Lario Reti Holding approva Budget 2026 e nuovo Piano Industriale fino al 2045

Tempo di lettura: 2 minuti

Investimenti per oltre 35 milioni nel 2026 e 721 milioni complessivi, tra potabilizzazione, depurazione e sostenibilità

Il presidente Riva: “Confermeremo l’impegno di Lario Reti Holding nel mantenere un elevato livello di investimenti”

LECCO – Lario Reti Holding consolida il proprio ruolo di gestore del Servizio Idrico Integrato sull’intera Provincia di Lecco approvando il budget 2026 e il nuovo Piano Industriale, che guarda fino al 2045.

Per il 2026 è confermato un alto volume di investimenti pari a 35 milioni di euro, circa 105 euro per abitante, valore superiore alla media nazionale.
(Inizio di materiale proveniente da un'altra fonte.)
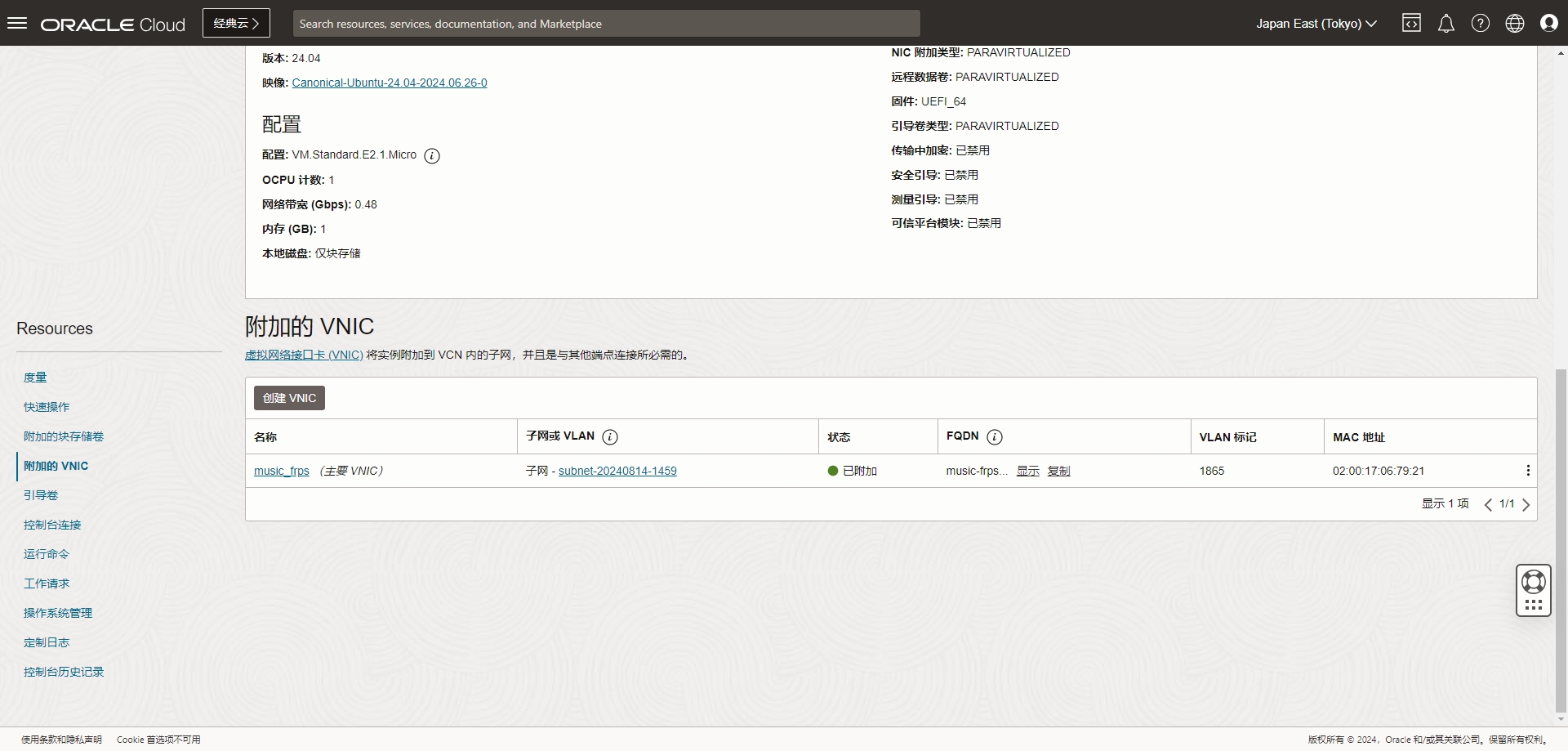Focus the search resources input field

click(606, 24)
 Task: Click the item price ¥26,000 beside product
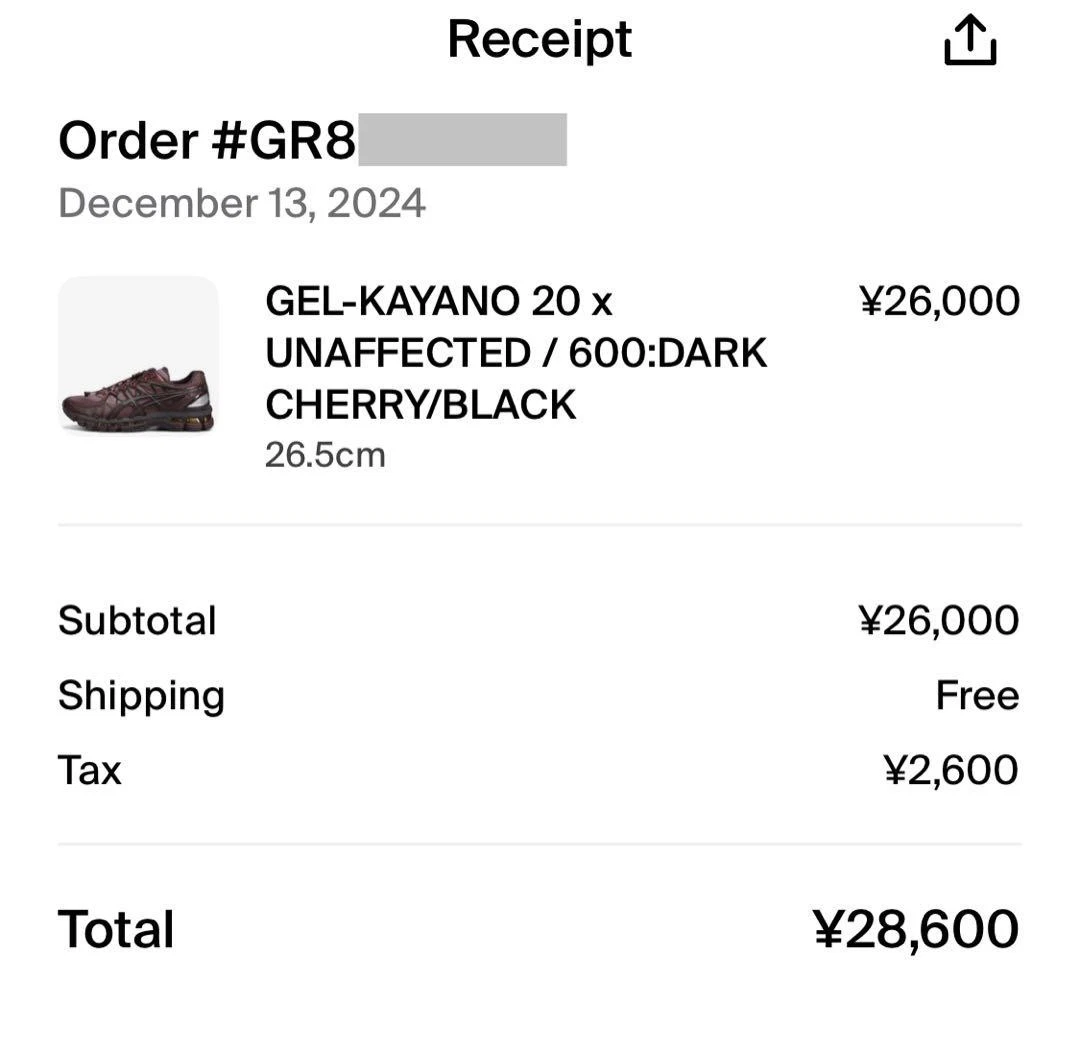(939, 301)

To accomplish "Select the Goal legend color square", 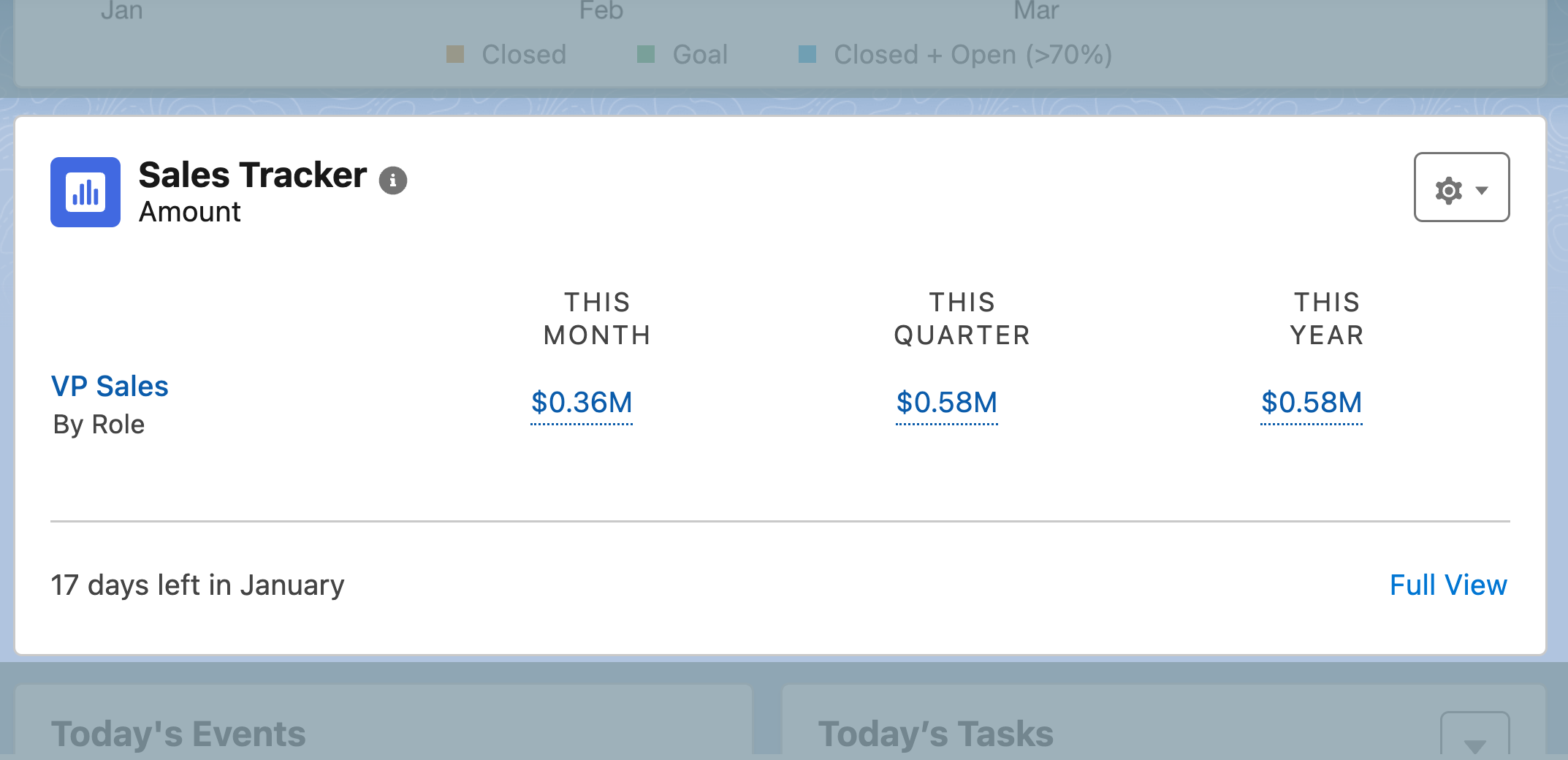I will tap(647, 54).
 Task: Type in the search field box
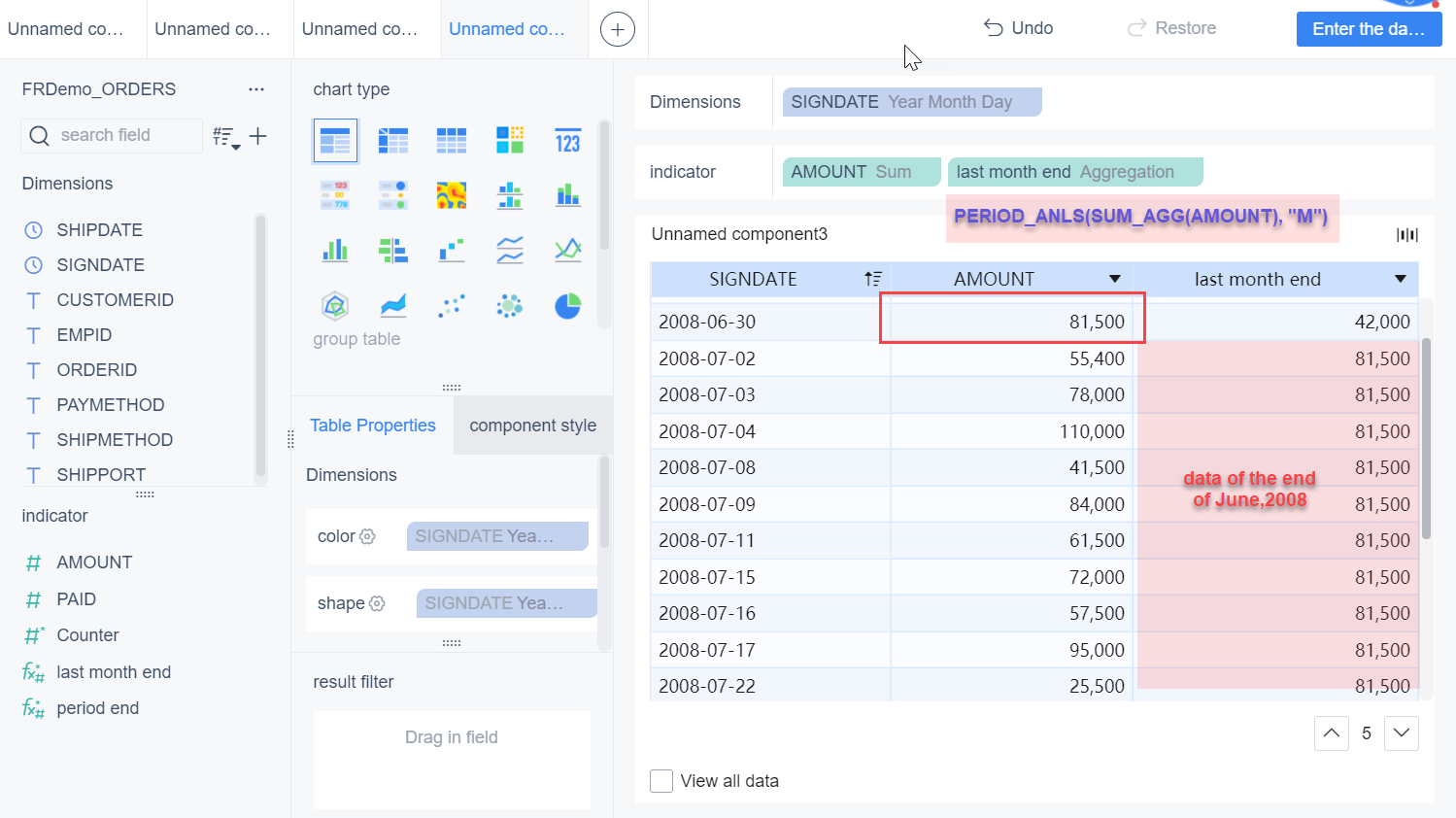tap(126, 135)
Nel periodo 2016-2025, gli investimenti complessivi hanno raggiunto circa 272 milioni di euro, destinati principalmente al rinnovo delle infrastrutture di acquedotto, fognatura e depurazione, oltre alla digitalizzazione e innovazione dei servizi.

“Il nuovo Piano Industriale copre un arco temporale di lungo periodo, dal 2026 al 2045, e prevede investimenti complessivi per circa 721 milioni di euro, a sostegno della continuità e dell’affidabilità del Servizio Idrico Integrato e dell’adeguamento delle infrastrutture alle sfide ambientali, climatiche e regolatorie che stiamo affrontando” afferma Lorenzo Riva, Presidente di Lario Reti Holding.

Gli investimenti saranno finanziati principalmente tramite la tariffa, con contributi pubblici e privati per una quota residua. Le risorse sono destinate principalmente alla realizzazione delle principali opere infrastrutturali previste dal Piano, tra cui gli interventi di ampliamento dell’impianto di potabilizzazione di Valmadrera, il completamento del raddoppio della rete di adduzione del Brianteo, le attività di riduzione delle perdite idriche, la modellazione delle reti fognarie e l’avvio delle fasi preliminari del nuovo depuratore di Cava Mossini, oltre all’adeguamento dell’impianto di depurazione di Verderio.

Una quota di circa 6,4 milioni di euro è destinata a investimenti “fuori piano”, in particolare impianti fotovoltaici e trattamento rifiuti, con obiettivi di efficienza energetica, riduzione dei costi e sviluppo di modelli di economia circolare.

Per la prima volta, il Piano Industriale si integra con il Piano di Sostenibilità 2024-2029, che include obiettivi ambientali, sociali e di governance, come la riduzione dei consumi energetici, incremento dell’autoproduzione di energia da fonti rinnovabili e progetti di economia circolare.

Il presidente Lorenzo Riva sottolinea: “Quello che ci aspetta è il primo anno del nuovo Piano Industriale, in cui confermeremo l’impegno di Lario Reti Holding nel mantenere un elevato livello di investimenti, nonostante un contesto economico e geopolitico ancora caratterizzato da elementi di incertezza. Le risorse previste consentiranno di dare continuità agli interventi avviati negli anni precedenti e di avviare nuove opere coerenti con gli obiettivi di lungo periodo di governance, economici e ambientali, rafforzando al contempo l’efficienza gestionale e la sostenibilità complessiva del servizio”.

Durante l’assemblea è stato presentato anche il Piano Industriale della partecipata Acinque, con investimenti previsti di circa 25 milioni all’anno nel biennio 2026-2027, focalizzati su comunità energetiche, illuminazione pubblica, teleriscaldamento e distribuzione di energia.

Con queste approvazioni, Lario Reti Holding conferma il suo impegno su infrastrutture, innovazione e tutela ambientale, ponendo le basi per un servizio idrico integrato sempre più solido, resiliente e sostenibile.